I bought this novel because it is set very near to places I grew up in Southern California. Specifically, the novel is set in Bombay Beach, next to the Salton Sea in Imperial County, California. The book catches the desolation of the place and of the people who live there in language of Sopheclean directness. My grandfather lived in the Imperial Valley from around 1900 until his death at 94 about thirty years ago & I spent many school vacations baking in the 100 degree heat. No landscape moves me as much as that of western Imperial County, with its bare mountains of tumbled rock descending to the sandy floor of the valley. It is surely among the poorest counties in the state, same as the one I live in now, in Northern New York — both are far from the center, affording people greater freedom (of a certain kind) as well as greater risks than wealthier, more settled places nearer the capitals. The greatest risk, perhaps, is loneliness.
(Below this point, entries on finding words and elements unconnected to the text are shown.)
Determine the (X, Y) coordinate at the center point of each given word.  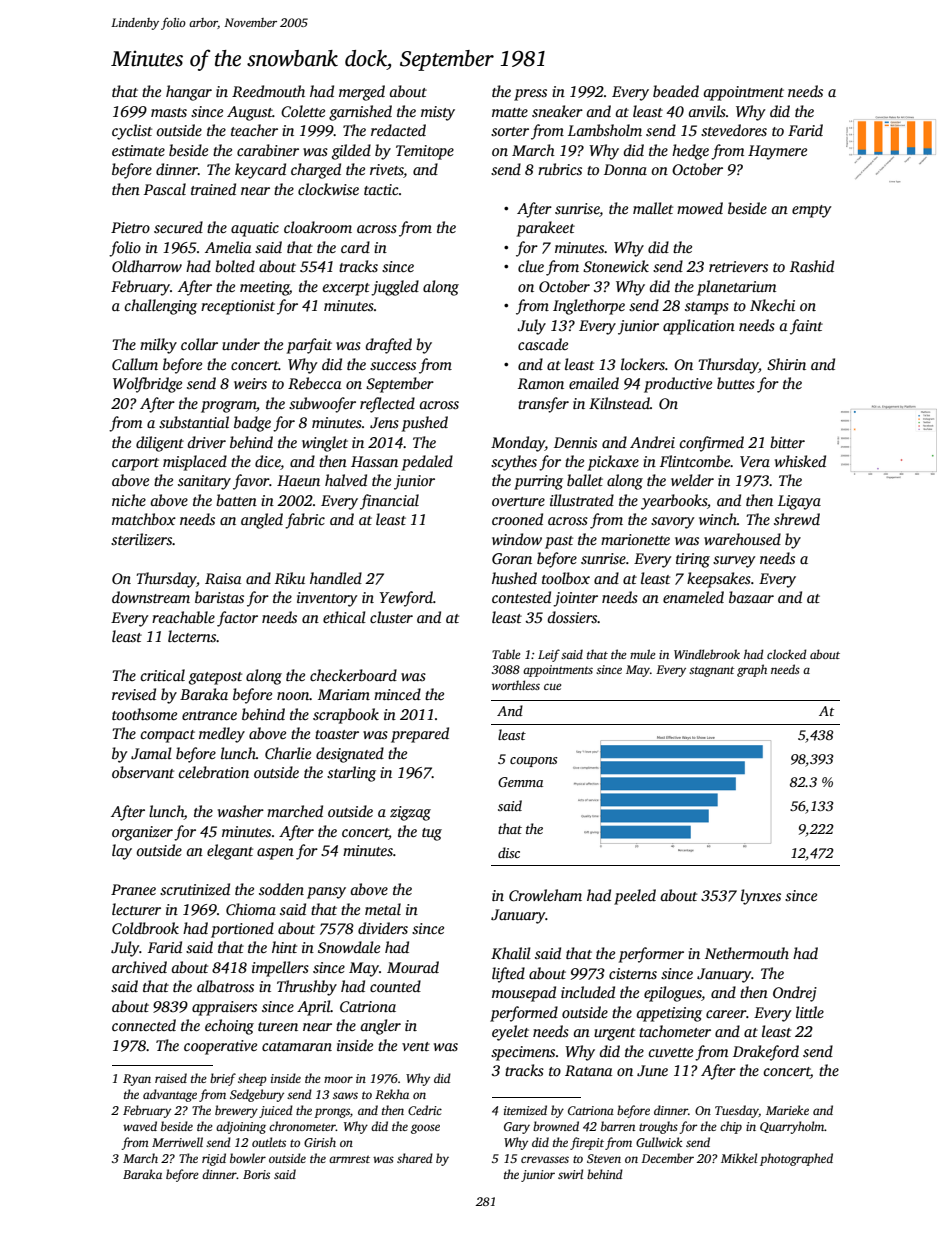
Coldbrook (145, 928)
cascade (543, 344)
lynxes (761, 897)
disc (509, 852)
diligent (160, 444)
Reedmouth (268, 91)
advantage (170, 1095)
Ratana (589, 1070)
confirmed (711, 444)
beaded (676, 91)
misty (438, 113)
Silver’s novel demonstrates what can be accomplished with the basic materials of realist narrative and style. The story is recounted by Ares, now an adult but recalling events that occurred when he was twelve. The plot is rigorously chronological and the prose limpid and without a hint of authorial narcissism. Ares and his younger half-brother Malcolm, who is severely autistic, live with their single mother in a trailer in Bombay Beach, on the Salton Sea. Laurel, the boys’ mother, has fled the pieties and restraints of a Midwestern childhood and come to rest in the desolation of Imperial County. The novel’s plot is too delicate a machine to summarize, but from the opening pages it is apparent that some terrible event will divide the characters’ lives into a stark before and an after. If the heroes of the Greek theater were doomed by the capricious but implacable decrees of the Gods, the ordinary people in this story are propelled toward their fates by the implacability of mere chance. But Ares, the god of war, discovers comes to rest in the strength bestowed by integrity — his mother’s, his brother’s, and his own.